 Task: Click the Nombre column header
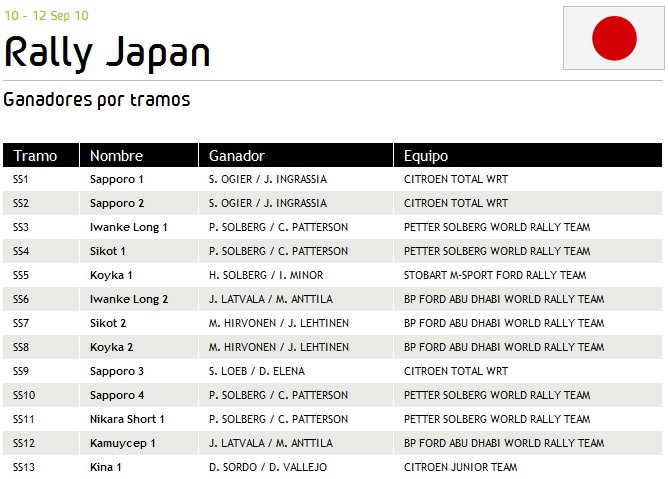[x=116, y=156]
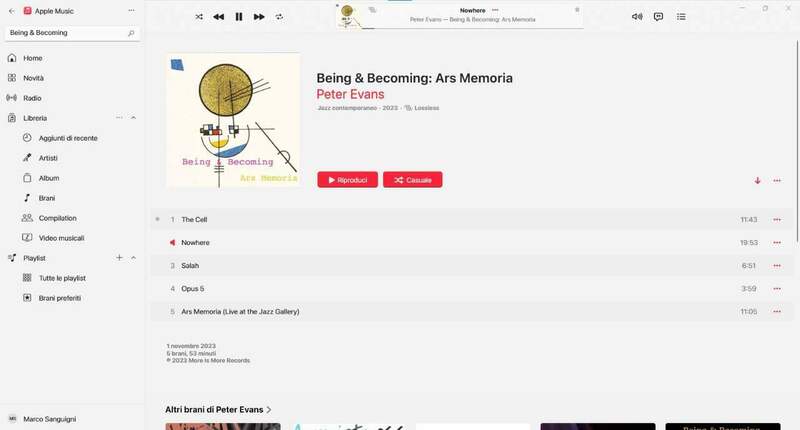Open the play queue list icon
This screenshot has width=800, height=430.
[x=681, y=17]
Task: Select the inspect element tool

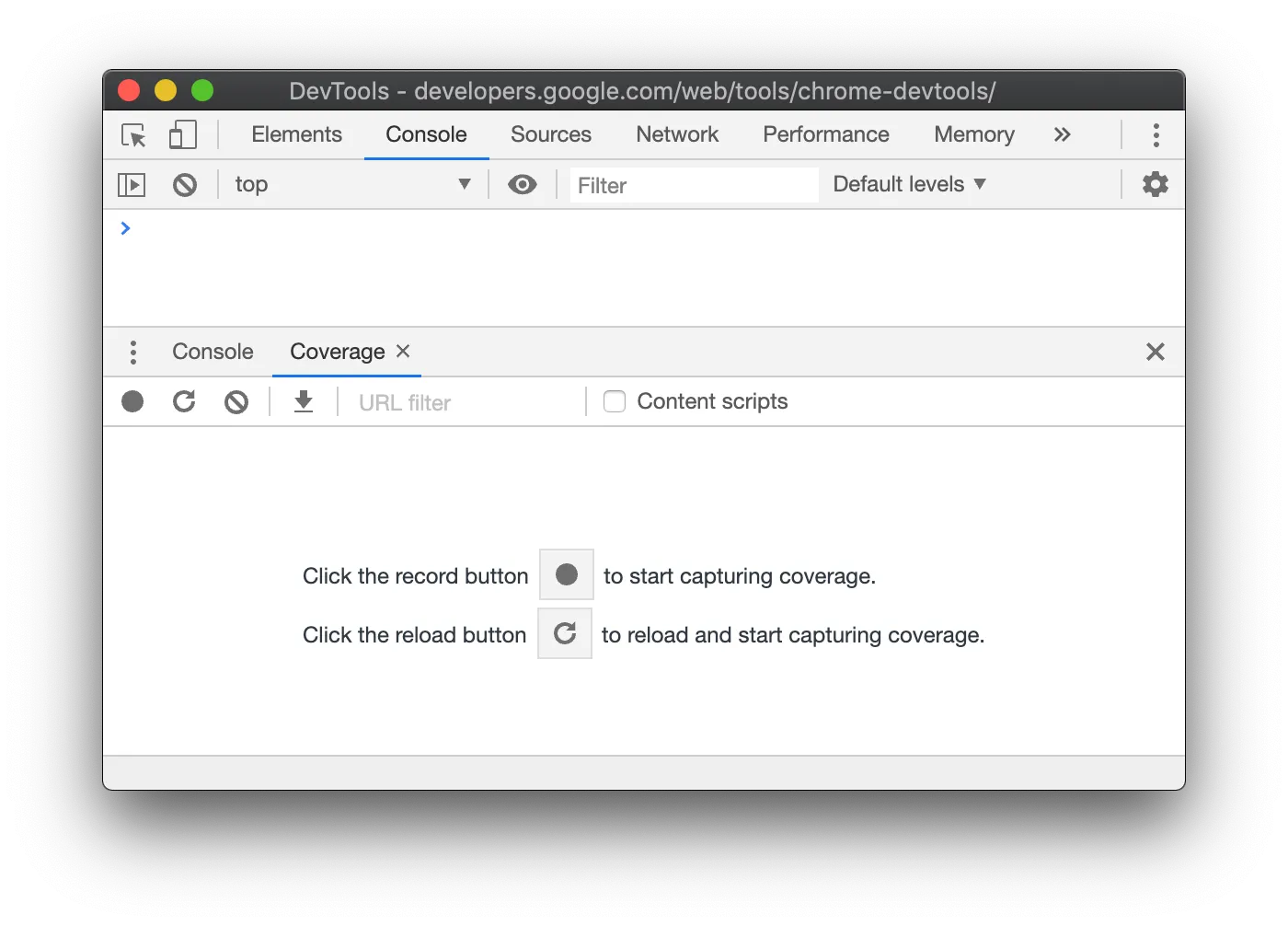Action: click(133, 134)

JOB
Rewrite the records above as a numbered list, one line per item, with blank lines omitted and the pictures left out.

EXERCISE RESULT
1.  Task: Click the Nombre column header
2. [x=116, y=156]
3. Open the play queue list icon
4. This screenshot has width=800, height=430.
5. [x=681, y=17]
6. Task: Select the inspect element tool
7. Action: click(133, 134)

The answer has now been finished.